Laughing Bird Caye is one of the beautiful islands that make up the Belize Barrier Reef World Heritage Site.
A stingray is one of the impressive creatures you may come across on a snorkeling trip in Belize. Be careful not to walk along the ocean floor -- you wouldn’t want to step on one!
Actun Tunichil Muknal -- one of Belize’s many Mayan archaeological sites -- houses the skeleton of a teenage girl, dubbed “The Crystal Maiden” because of the sparkling, crystalized appearance of her bones. To reach the cave, visitors must embark on a 45-minute hike, followed by a swim to the inside of the cave. Visitors can also get a look at the remains of the 13 other humans that now share the cave with the Crystal Maiden.

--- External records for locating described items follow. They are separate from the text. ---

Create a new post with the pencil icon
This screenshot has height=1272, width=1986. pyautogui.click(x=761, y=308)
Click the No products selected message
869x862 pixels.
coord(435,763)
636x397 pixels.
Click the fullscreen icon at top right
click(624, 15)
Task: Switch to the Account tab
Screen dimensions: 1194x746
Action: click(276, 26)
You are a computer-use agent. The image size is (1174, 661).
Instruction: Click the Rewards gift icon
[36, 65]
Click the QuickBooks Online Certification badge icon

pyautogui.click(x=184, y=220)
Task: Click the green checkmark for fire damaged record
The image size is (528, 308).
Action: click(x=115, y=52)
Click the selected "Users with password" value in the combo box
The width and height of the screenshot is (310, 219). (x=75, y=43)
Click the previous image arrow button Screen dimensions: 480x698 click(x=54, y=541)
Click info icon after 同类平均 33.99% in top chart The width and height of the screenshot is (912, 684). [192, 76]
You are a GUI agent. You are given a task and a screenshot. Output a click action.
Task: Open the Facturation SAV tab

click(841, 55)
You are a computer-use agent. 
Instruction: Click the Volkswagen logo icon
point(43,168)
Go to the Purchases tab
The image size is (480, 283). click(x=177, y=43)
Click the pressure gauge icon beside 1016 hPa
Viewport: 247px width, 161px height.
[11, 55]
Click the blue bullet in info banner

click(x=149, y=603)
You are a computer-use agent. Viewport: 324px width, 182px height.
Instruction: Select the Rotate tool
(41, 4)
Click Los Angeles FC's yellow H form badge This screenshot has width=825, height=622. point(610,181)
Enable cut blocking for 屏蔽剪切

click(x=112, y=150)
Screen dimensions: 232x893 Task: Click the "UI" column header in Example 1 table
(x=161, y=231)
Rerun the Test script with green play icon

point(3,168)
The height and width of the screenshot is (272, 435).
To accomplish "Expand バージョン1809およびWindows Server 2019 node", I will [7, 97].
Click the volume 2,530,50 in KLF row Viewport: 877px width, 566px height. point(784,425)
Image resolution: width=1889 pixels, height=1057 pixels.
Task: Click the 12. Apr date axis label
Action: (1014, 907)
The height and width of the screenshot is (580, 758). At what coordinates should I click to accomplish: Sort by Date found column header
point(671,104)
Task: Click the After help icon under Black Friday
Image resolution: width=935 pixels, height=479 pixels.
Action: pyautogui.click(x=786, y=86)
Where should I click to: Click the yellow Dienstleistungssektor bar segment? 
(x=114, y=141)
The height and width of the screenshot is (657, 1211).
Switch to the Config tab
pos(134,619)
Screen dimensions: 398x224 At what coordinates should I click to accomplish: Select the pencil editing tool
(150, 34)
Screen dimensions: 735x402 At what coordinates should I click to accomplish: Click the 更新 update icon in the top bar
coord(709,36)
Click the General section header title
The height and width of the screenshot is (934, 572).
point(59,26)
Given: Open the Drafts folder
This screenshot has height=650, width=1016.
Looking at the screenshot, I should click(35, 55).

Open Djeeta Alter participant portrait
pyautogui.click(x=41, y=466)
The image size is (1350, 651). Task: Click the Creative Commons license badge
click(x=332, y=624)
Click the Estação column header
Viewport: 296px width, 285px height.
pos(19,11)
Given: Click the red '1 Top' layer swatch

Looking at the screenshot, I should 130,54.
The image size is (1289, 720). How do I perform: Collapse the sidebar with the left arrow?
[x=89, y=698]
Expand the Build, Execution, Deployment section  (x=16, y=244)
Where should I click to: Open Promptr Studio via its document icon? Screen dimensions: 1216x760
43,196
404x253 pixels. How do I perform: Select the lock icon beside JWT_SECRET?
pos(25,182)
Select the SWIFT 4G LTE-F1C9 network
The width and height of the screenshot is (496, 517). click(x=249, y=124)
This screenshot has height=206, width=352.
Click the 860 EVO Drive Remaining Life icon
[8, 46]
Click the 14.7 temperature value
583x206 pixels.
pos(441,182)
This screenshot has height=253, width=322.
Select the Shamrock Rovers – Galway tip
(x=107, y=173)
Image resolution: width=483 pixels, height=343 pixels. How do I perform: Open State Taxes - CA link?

Boats are anchored in the harbor of Belize City, the largest city in the small Central American country.
Belize is home to one of the world’s most endangered marine species, the sea turtle. Green, hawksbill and loggerhead turtles can all be found between the coast and the barrier reef.
The aptly named “Blue Hole” is a large collapsed sinkhole near the center of Lighthouse Reef. Explorer Jacques Cousteau named the hole one of the top scuba diving sites in the world.
Visit Half Moon Caye to get a look at one of the island’s 4,000 red-footed boobies.
One of the Silk Cayes – tiny, serene, white-sand islands on the Belize Barrier Reef.
The exquisite red lionfish. Watch out for them -- it’s their large venomous spines that make them resemble lions.
The sun rises over Half Moon Caye in Belize.
Antillean manatees can be found in the rivers, lagoons and coastal areas of Belize. Because of their slow metabolisms, they prefer shallow, warm water, and can be spotted in water only a few yards deep.